======== Records for the exercise

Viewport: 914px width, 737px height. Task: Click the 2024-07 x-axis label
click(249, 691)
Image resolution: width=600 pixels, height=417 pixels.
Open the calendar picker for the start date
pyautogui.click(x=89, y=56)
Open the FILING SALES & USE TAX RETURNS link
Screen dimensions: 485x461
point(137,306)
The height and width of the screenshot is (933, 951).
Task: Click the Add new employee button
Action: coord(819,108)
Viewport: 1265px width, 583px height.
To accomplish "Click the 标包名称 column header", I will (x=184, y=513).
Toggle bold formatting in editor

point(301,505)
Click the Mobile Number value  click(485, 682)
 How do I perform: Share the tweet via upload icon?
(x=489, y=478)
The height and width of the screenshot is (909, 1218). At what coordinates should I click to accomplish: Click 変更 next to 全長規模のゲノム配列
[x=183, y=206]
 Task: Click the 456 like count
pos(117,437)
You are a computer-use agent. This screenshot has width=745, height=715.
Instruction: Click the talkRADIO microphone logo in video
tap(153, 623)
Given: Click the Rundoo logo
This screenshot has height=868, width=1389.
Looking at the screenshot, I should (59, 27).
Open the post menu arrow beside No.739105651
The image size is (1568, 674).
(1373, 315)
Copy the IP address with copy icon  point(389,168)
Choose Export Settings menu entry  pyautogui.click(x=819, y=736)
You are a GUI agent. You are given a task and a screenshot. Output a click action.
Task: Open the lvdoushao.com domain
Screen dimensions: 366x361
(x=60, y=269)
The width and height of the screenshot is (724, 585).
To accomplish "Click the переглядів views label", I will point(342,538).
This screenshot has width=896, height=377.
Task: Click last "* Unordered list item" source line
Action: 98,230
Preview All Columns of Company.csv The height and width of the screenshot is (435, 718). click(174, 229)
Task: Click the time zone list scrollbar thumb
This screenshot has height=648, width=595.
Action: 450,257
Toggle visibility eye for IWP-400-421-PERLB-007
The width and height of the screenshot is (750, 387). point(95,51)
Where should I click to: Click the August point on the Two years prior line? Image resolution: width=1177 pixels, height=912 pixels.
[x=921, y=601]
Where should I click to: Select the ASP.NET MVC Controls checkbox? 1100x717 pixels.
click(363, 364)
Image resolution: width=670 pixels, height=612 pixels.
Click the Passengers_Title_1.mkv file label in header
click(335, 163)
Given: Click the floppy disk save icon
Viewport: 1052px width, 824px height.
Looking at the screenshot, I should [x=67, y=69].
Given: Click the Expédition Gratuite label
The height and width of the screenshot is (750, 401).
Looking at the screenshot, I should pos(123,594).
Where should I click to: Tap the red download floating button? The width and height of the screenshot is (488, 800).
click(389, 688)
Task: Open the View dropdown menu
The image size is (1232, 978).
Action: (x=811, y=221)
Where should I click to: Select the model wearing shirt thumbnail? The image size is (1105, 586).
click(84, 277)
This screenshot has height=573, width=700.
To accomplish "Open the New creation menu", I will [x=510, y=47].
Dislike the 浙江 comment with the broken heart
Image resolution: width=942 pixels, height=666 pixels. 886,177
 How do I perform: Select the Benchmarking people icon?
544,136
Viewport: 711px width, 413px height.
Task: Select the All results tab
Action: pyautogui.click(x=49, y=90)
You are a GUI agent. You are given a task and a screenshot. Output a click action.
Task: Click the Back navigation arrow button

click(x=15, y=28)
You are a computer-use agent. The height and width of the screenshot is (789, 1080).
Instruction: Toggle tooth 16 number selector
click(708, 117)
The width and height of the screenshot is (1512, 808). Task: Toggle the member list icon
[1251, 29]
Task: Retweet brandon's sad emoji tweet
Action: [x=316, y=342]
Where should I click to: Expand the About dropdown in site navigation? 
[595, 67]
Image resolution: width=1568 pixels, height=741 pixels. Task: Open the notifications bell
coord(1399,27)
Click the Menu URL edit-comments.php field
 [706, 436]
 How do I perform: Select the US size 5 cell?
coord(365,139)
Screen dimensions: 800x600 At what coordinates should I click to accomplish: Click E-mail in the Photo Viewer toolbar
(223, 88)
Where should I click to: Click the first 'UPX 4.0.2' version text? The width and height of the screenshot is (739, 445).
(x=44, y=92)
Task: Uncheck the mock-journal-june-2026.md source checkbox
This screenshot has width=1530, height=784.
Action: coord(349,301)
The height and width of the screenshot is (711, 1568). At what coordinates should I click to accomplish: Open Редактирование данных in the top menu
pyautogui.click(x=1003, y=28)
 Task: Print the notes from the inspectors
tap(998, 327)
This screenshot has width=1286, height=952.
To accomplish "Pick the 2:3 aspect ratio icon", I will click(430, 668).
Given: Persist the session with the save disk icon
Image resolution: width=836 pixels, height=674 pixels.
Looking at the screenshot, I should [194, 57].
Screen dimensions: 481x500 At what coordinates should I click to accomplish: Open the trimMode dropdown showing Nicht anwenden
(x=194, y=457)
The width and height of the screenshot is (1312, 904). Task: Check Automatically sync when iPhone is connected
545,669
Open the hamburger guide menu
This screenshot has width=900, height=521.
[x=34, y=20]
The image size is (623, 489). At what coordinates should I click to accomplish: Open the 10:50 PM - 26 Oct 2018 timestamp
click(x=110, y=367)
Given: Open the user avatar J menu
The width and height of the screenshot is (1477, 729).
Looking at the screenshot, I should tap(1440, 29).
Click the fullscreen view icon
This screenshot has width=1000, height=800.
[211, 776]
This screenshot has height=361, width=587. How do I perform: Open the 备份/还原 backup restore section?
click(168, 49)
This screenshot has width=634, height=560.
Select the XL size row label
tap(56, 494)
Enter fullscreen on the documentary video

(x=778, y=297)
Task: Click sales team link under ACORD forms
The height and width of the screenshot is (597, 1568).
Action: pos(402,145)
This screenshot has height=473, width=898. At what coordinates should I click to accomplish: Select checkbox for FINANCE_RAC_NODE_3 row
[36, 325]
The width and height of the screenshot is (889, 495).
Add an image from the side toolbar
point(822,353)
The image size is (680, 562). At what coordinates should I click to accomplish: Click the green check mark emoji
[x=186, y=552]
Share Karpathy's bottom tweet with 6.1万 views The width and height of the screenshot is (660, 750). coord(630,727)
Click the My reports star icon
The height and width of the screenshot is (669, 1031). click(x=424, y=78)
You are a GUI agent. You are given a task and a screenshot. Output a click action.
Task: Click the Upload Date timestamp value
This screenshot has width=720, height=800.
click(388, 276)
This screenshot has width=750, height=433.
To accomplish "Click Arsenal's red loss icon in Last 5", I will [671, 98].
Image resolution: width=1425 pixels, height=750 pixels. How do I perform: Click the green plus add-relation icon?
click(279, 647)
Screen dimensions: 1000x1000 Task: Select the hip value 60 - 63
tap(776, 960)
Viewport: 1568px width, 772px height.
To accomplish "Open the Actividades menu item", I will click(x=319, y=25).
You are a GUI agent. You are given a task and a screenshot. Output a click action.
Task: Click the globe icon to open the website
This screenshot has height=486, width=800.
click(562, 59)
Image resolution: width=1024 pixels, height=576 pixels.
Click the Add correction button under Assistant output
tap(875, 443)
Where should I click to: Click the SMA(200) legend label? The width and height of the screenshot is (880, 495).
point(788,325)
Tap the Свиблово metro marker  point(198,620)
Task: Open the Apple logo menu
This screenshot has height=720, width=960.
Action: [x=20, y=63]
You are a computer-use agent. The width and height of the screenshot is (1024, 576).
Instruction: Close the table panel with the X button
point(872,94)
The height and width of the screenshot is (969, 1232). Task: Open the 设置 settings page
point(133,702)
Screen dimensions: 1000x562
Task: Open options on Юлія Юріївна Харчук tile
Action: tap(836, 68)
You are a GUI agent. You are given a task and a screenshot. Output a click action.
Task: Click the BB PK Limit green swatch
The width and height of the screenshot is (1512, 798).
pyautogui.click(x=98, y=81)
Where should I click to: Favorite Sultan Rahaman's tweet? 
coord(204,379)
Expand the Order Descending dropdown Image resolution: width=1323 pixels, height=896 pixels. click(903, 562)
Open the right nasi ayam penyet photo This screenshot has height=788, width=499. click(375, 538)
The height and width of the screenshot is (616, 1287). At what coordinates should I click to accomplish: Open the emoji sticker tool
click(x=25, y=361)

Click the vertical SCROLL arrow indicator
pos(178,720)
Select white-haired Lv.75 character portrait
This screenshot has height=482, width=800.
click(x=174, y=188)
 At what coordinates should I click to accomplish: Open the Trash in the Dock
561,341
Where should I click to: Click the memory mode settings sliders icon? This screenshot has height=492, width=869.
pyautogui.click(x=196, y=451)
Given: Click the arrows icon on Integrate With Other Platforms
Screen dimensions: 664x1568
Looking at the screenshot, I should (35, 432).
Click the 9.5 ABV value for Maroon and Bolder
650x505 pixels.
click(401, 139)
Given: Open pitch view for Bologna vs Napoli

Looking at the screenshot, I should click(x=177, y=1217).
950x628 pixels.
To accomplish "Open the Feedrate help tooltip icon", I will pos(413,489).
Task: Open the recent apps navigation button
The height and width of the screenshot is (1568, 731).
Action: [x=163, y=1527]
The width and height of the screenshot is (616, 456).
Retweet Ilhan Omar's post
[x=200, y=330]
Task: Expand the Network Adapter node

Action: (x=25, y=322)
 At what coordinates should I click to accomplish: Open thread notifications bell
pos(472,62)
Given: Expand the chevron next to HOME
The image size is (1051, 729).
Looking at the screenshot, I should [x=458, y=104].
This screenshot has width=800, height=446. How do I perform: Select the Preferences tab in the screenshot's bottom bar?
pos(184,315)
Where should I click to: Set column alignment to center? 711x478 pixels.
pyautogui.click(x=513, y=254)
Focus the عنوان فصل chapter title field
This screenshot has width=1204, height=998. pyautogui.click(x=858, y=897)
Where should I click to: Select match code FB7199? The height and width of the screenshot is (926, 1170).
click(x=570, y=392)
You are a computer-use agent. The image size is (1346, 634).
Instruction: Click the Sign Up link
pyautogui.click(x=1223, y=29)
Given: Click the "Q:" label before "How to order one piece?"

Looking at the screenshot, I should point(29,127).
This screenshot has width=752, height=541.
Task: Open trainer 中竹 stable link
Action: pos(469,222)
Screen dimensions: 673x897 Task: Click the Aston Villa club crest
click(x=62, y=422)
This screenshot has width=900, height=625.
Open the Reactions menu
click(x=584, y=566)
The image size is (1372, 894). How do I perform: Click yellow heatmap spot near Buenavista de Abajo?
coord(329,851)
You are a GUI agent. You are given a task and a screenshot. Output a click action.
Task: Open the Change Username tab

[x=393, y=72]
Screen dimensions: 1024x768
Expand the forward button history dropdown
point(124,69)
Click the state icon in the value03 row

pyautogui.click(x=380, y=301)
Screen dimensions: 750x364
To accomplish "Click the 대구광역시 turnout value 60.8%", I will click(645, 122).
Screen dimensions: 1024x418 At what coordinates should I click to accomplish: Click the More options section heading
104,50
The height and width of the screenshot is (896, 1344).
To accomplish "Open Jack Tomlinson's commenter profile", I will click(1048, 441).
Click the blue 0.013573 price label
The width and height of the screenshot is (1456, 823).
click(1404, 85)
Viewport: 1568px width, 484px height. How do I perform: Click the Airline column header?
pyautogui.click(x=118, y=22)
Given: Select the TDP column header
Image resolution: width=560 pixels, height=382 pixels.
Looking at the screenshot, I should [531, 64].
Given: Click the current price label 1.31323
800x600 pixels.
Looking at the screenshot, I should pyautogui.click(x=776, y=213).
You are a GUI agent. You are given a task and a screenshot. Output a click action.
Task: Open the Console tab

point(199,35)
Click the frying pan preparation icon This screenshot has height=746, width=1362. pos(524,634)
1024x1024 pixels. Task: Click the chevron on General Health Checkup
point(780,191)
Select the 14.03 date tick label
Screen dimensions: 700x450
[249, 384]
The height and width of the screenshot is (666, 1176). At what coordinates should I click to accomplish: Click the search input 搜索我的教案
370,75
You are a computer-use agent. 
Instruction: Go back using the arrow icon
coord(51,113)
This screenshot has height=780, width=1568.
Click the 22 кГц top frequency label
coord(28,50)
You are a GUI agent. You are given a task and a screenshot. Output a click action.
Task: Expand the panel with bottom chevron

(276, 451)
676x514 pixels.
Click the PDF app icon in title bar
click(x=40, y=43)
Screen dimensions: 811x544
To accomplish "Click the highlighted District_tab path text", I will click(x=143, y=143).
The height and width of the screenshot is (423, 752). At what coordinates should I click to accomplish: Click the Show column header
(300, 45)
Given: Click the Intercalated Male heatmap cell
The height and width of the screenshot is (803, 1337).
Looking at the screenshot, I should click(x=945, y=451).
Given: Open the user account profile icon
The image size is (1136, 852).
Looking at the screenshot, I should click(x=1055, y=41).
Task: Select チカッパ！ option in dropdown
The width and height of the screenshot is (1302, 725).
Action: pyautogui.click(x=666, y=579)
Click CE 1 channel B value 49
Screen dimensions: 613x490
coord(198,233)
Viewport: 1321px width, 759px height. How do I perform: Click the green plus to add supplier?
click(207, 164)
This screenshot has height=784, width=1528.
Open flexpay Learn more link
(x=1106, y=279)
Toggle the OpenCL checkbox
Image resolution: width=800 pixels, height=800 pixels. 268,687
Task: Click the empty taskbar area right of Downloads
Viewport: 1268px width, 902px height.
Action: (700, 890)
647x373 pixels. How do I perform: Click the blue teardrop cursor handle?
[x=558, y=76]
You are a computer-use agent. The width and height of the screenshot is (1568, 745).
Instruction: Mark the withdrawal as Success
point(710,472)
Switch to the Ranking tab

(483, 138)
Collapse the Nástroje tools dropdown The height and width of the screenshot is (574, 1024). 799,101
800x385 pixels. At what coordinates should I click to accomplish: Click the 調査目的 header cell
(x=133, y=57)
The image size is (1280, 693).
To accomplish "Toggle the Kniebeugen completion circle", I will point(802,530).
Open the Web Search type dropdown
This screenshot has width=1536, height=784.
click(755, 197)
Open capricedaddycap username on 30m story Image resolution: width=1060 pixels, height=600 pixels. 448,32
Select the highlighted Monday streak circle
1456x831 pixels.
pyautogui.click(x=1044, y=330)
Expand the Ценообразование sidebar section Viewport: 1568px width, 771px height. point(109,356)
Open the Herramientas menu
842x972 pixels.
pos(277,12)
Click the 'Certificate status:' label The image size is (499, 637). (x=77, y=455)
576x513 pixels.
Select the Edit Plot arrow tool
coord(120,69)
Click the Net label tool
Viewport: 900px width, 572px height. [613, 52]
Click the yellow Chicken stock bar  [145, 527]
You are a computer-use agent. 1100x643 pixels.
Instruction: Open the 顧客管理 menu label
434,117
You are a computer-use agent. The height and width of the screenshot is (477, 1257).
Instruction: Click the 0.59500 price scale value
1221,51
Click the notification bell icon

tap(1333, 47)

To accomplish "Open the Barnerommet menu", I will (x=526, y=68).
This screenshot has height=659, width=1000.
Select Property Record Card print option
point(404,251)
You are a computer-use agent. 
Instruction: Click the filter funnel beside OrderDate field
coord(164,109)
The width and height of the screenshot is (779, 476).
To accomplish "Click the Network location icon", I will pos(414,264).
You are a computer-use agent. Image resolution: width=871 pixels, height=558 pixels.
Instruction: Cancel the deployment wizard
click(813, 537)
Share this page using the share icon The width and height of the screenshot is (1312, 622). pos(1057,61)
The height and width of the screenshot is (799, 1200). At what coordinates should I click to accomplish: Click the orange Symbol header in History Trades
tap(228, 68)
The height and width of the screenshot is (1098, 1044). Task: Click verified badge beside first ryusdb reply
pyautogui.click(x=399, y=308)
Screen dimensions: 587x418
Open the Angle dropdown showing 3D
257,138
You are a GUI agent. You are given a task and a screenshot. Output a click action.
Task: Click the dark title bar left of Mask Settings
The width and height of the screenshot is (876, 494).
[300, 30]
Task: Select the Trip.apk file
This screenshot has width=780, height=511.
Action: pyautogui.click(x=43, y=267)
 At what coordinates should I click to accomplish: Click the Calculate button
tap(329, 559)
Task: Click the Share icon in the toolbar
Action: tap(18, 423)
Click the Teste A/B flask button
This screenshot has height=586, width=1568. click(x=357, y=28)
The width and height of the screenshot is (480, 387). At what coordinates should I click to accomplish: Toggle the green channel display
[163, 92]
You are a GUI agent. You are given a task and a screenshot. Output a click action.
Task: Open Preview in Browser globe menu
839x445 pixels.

================

_Goal of the exercise_
Lines with the string "disk": say how many appear in the entries above, giving the number alone.

_Your solution_
2